Draufgeschaut: Sister Act


Als Doloris (Whoopi Goldberg) sich verstecken muss, wird aus ihr eine Nonne.

Als Doloris (Whoopi Goldberg) sich verstecken muss, wird aus ihr eine Nonne.

Film Sister Act
Produktionsland USA
Jahr 1992
Spielzeit 100 Minuten
Regie Emile Ardolino
Hauptdarsteller Whoopi Goldberg, Maggie Smith, Kathy Najimy, Wendy Makkena, Harvey Keitel, Bill Nunn
Bewertung ***1/2

Worum geht’s?

Doloris ist eine leidlich erfolgreiche Sängerin. Sie tritt in einem Laden auf, der ihrem Liebhaber gehört, einer Unterwelt-Größe in Reno. Als sie mitbekommt, wie in dessen Büro ein Handlanger des Bosses erschossen wird, will sie abhauen. Doch die Killer ihres Ex-Lovers sind hinter ihr her, denn als Zeugin des Mordes ist sie gefährlich. Doloris geht tatsächlich zur Polizei und packt aus. Um sie zu schützen, bis die Täter vor Gericht gestellt werden können, wird sie von der Polizei in einem Nonnenkloster versteckt. Das ist zunächst die Hölle für die hyperaktive Doloris. Doch dann nimmt sie den Chor des Klosters unter ihre Fittiche – und macht ihn so beliebt und erfolgreich, dass sie damit ihre Tarnung aus Spiel setzt.

Das sagt shitesite:

Von der Story her könnte Sister Act auch ein Sportfilm sein: Außenseiter kommt in ungewohnte Umgebung, entdeckt seine Berufung und bringt einen heruntergekommenen Haufen auf Vordermann. Aber was diesen Film besonders macht, ist natürlich die Musik. Nicht nur die Musik, die man auf dem formidablen Soundtrack von Sister Act hören kann. Sondern die Musik als Idee, als Kunst, als guter Geist, der über diesem Film schwebt. Beste Beispiel ist die eigentlich komplett überflüssige Anfangsszene, in der eine junge Doloris die Beatles als Apostel nennt. Whoopi Goldberg ist die perfekte Verkörperung für diese Figur, die all die Rebellion, Erlösung und Freude verkörpert, die in der Musik stecken.

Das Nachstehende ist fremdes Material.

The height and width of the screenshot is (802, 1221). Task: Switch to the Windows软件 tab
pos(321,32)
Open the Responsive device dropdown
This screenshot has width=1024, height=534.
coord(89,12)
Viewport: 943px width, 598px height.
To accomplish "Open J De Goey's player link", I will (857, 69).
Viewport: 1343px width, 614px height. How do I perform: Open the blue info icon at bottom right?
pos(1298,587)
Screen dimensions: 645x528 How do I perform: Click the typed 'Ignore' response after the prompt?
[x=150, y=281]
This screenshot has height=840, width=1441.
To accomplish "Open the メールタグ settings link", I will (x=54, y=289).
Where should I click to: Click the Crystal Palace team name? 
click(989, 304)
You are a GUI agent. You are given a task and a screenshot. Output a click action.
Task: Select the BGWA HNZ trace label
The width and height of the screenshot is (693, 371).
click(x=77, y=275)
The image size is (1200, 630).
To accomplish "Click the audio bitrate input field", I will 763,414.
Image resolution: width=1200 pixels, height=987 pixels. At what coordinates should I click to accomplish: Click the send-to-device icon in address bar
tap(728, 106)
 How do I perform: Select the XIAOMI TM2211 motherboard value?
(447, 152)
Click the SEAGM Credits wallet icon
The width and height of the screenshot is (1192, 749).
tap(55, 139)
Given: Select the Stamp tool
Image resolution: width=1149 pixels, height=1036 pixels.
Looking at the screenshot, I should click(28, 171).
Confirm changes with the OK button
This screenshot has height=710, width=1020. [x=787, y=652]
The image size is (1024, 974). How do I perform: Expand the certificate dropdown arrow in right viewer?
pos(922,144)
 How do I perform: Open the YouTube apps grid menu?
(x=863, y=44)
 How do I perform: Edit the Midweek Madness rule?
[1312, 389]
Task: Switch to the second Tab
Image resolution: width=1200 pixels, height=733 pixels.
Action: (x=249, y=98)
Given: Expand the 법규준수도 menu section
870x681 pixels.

Wie sie zur Furie wird und dann wieder selig lächelt – das hat nicht nur diesen Film, sondern ihre ganze Karriere geprägt. Sie allein macht Sister Act sehenswert – und zu einem Quell der Lebenslust.

Bestes Zitat:

“Sich zu irren, ist menschlich. Zu vergeben ist göttlich.”